Convexity, Continuity, and Jensen’s Inequality

Convexity is an important notion in mathematics with many applications to real-world problems. In this post, I would like to prove a few basic results for convex functions on Euclidean space. Recall that a subset of E \subset\mathbb{R}^{d} is said to be convex if, for all x,y \in E,

\displaystyle \lambda x + (1-\lambda)y \in E, \indent \forall \lambda \in [0,1]

Suppose f: E \rightarrow \mathbb{R} is a real-valued function defined on a convex subset E. We say that f is a convex function if, for all x,y \in E,

\displaystyle f(\lambda x + (1-\lambda)y) \leq \lambda f(x) + (1-\lambda)f(y),\indent \forall \lambda \in [0,1]

If the preceding inequality holds for the special case \lambda = \frac{1}{2}, then we say that f is midpoint convex. There are number of interesting things we can say about convex functions. One is that every local minimum is a global minimum.
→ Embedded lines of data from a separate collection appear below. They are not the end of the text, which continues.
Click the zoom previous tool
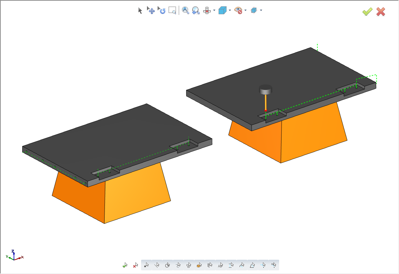Image resolution: width=399 pixels, height=274 pixels. pyautogui.click(x=196, y=11)

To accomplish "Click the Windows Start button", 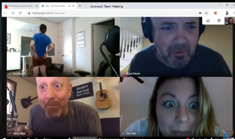I will pyautogui.click(x=3, y=138).
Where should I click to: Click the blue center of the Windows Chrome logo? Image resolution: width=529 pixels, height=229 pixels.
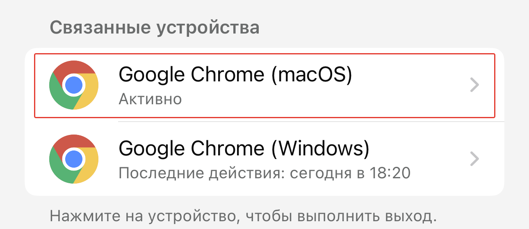click(x=74, y=159)
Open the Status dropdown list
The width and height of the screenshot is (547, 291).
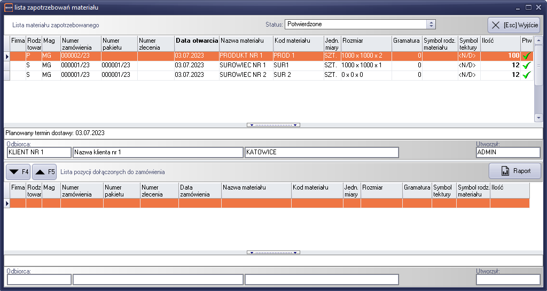coord(431,25)
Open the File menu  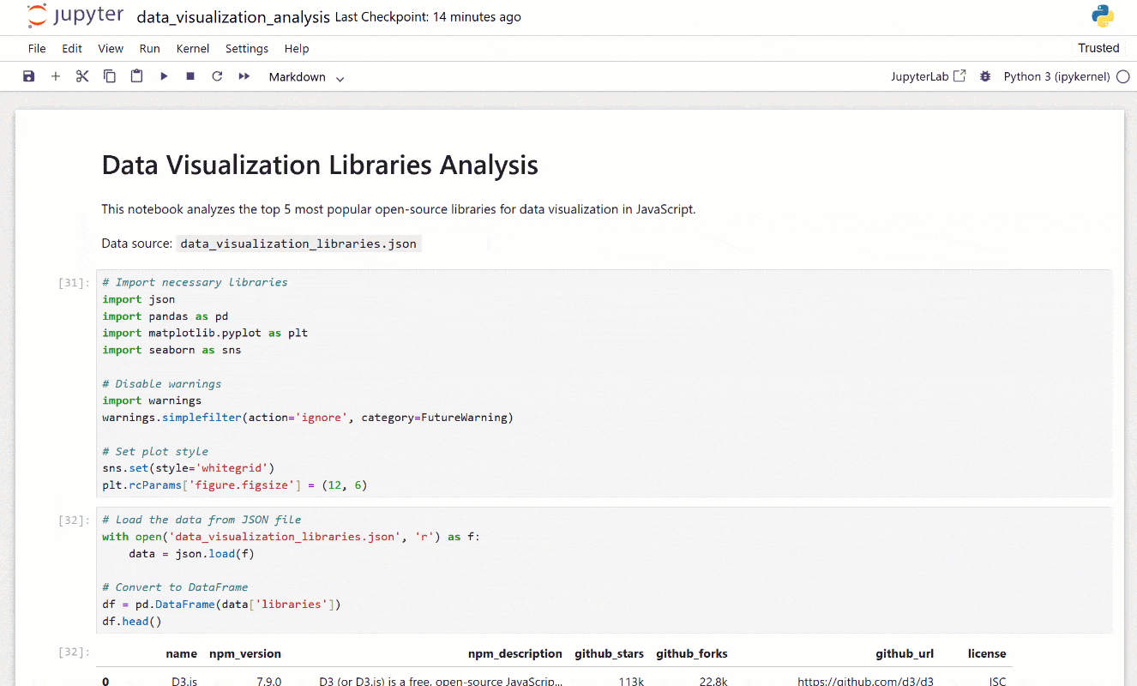click(x=37, y=49)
Indeed, suppose x_{0} is a local minimum of a convex function f: E \rightarrow \mathbb{R}. Then there exists an open ball B(x_{0}; \delta), such that f(x_{0}) \geq f(y) for all \left|y-x_{0}\right| < \delta. For \lambda \in (0,1],

\displaystyle f\left(x_{0} + \lambda(y-x_{0})\right) \leq (1-\lambda)f(x_{0}) + \lambda f(y) = f(x_{0}) + \lambda\left(f(y) - f(x_{0})\right)

and therefore, since x_{0} + \lambda(y-x_{0}) \in B(x_{0};\delta),

\displaystyle \lambda f(x_{0}) \leq \underbrace{\left[f(x_{0}) - f(x_{0}+\lambda(y-x_{0}))\right]}_{\leq 0} + \lambda f(y)
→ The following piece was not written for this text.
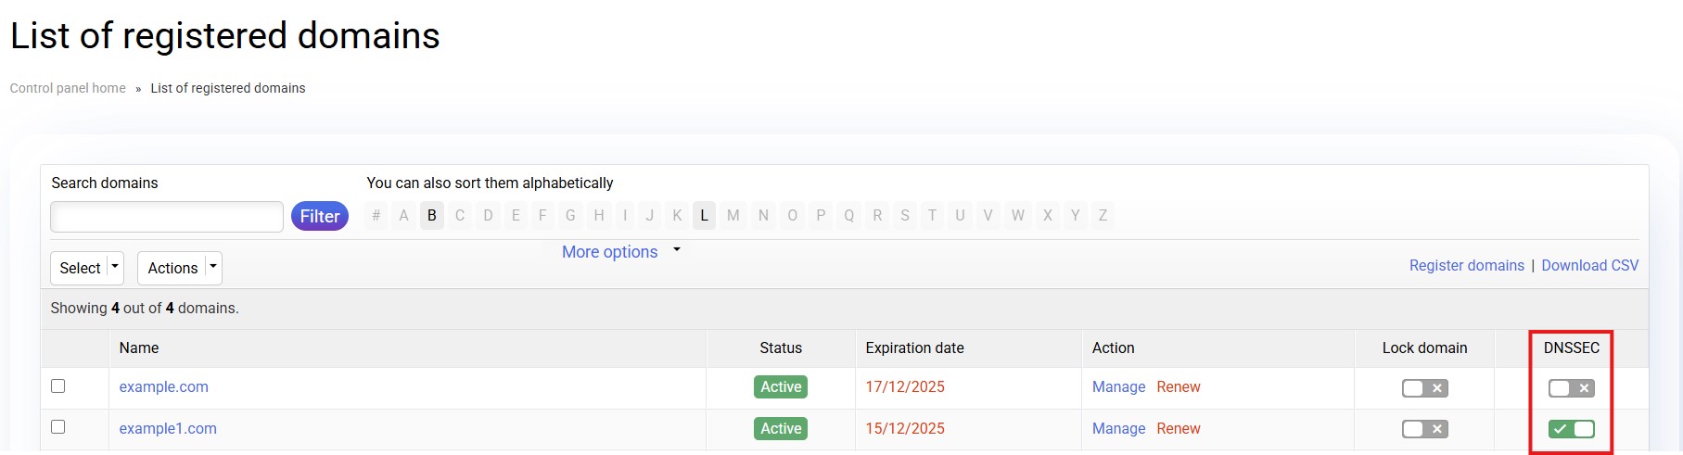Open the Actions dropdown menu
This screenshot has height=455, width=1683.
(179, 268)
Dividing both sides by \lambda completes the proof. Furthermore, any increasing convex function of a convex function is also convex. Suppose \varphi: \mathbb{R} \rightarrow \mathbb{R} is increasing, and f : E\rightarrow \mathbb{R} is convex. By convexity, for \lambda \in [0,1],

\displaystyle f(\lambda x + (1-\lambda)y)\leq\lambda f(x)+(1-\lambda)f(y)

and since \varphi is increasing on \mathbb{R}, we conclude that

\displaystyle \varphi\left(f(\lambda x + (1-\lambda)y)\right) \leq \varphi\left(\lambda f(x)+(1-\lambda)f(y)\right)\leq\lambda\varphi(f(x))+(1-\lambda)\varphi(f(y))

We now restrict ourselves to convex functions defined on a convex subset of the real line. Any convex function f defined on an interval (a,b) is continuous. Indeed,

\displaystyle f(y + \lambda(x-y)) \leq \lambda f(x) + (1-\lambda)f(y) = f(y) + \lambda(f(x) - f(y))

If we have a convex function f: (a,b) \rightarrow \mathbb{R}, then we can define a function R: \left\{(x,y) : x,y \in (a,b), x \neq y\right\} \rightarrow \mathbb{R} by

\displaystyle R(x,y) :=\frac{f(x) - f(y)}{x-y}

Observe that R is symmetric in x and y. It turns out that f is convex if and only if R is monotonically nondecreasing for x or y fixed. Fix a \leq x_{1} < x_{2} < x_{3} \leq b. First, I claim that we can write x_{2} = x_{1}t+x_{3}(1-t), where t \in [0,1]. Indeed,

\displaystyle x_{2}-x_{3}=x_{1}t-x_{3}t \Longleftrightarrow 0<\frac{x_{3}-x_{2}}{x_{3}-x_{1}}=\frac{x_{2}-x_{3}}{x_{1}-x_{3}} = t<1

By convexity, f(x_{2}) = f(tx_{1}+(1-t)x_{3})\leq tf(x_{1})+(1-t)f(x_{3})Rearranging and dividing both sides by x_{3}-x_{2}, we see that

\displaystyle \frac{f(x_{2})-f(x_{3})}{x_{2}-x_{3}} \geq\frac{f(x_{1})-f(x_{3})}{x_{1}-x_{3}}

Subtracting f(x_{1}) from both sides and dividing by x_{2}-x_{1} in our first convexity inequality, we also obtain the inequality

\displaystyle \frac{f(x_{2}) -f(x_{1})}{x_{2}-x_{1}}\leq \frac{f(x_{1}) -f(x_{3})}{x_{1}-x_{3}} = \frac{f(x_{3})-f(x_{1})}{x_{3}-x_{1}}

Retracing our steps, we see that the preceding inequalities give a sufficient condition for f to be convex, which completes the proof. We note for the interested reader.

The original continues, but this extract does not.